### DATA
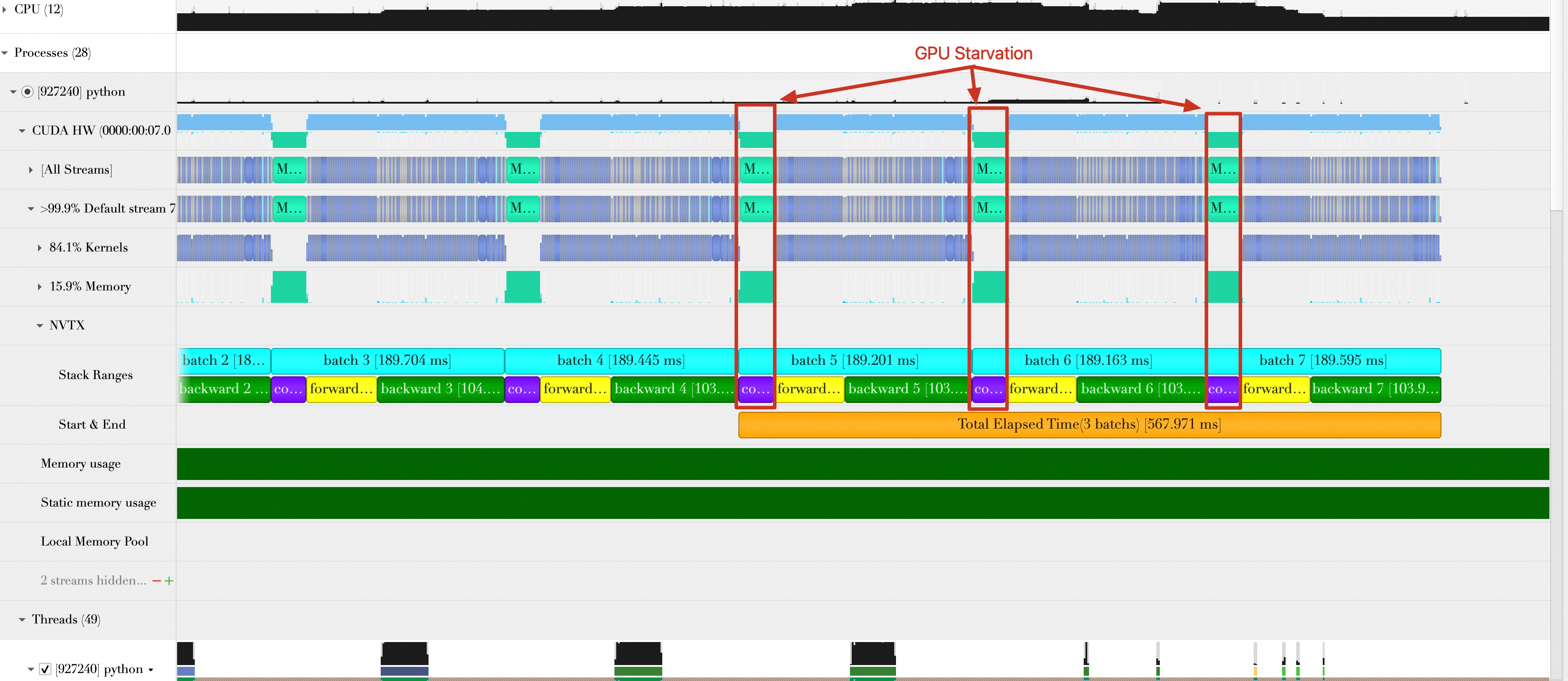Click the Memory usage dark green bar
The width and height of the screenshot is (1568, 681).
tap(862, 464)
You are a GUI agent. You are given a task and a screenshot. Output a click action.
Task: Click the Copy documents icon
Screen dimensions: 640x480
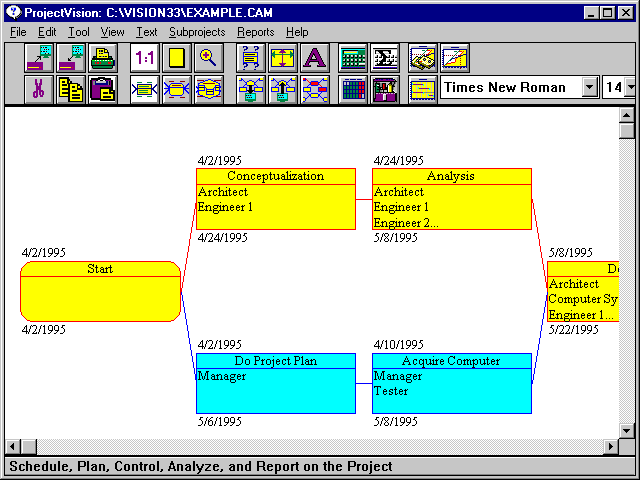coord(71,89)
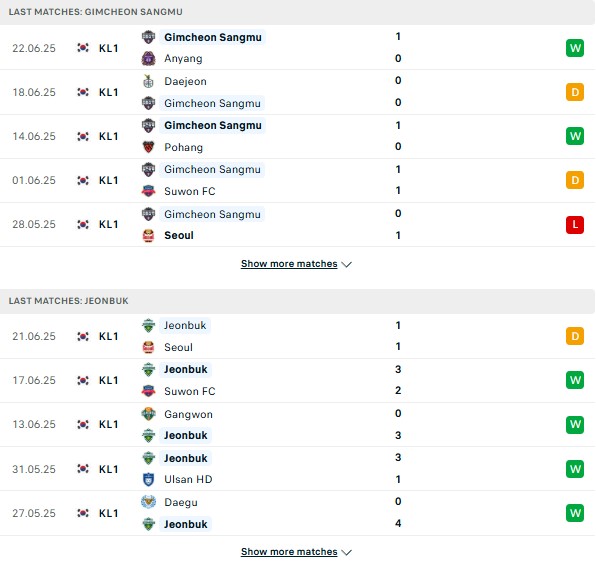596x570 pixels.
Task: Click the chevron beside Jeonbuk's Show more matches
Action: [x=347, y=552]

### WHAT YOU NEED TO DO
Render every line of the records above as a JSON list of strings, one string per line, omitting blank lines and leaving out the pictures.

### TASK RESPONSE
[
  "Click the Memory usage dark green bar",
  "The width and height of the screenshot is (1568, 681).",
  "tap(862, 464)",
  "You are a GUI agent. You are given a task and a screenshot. Output a click action.",
  "Task: Click the Copy documents icon",
  "Screen dimensions: 640x480",
  "coord(71,89)",
  "596x570 pixels.",
  "Task: Click the chevron beside Jeonbuk's Show more matches",
  "Action: [x=347, y=552]"
]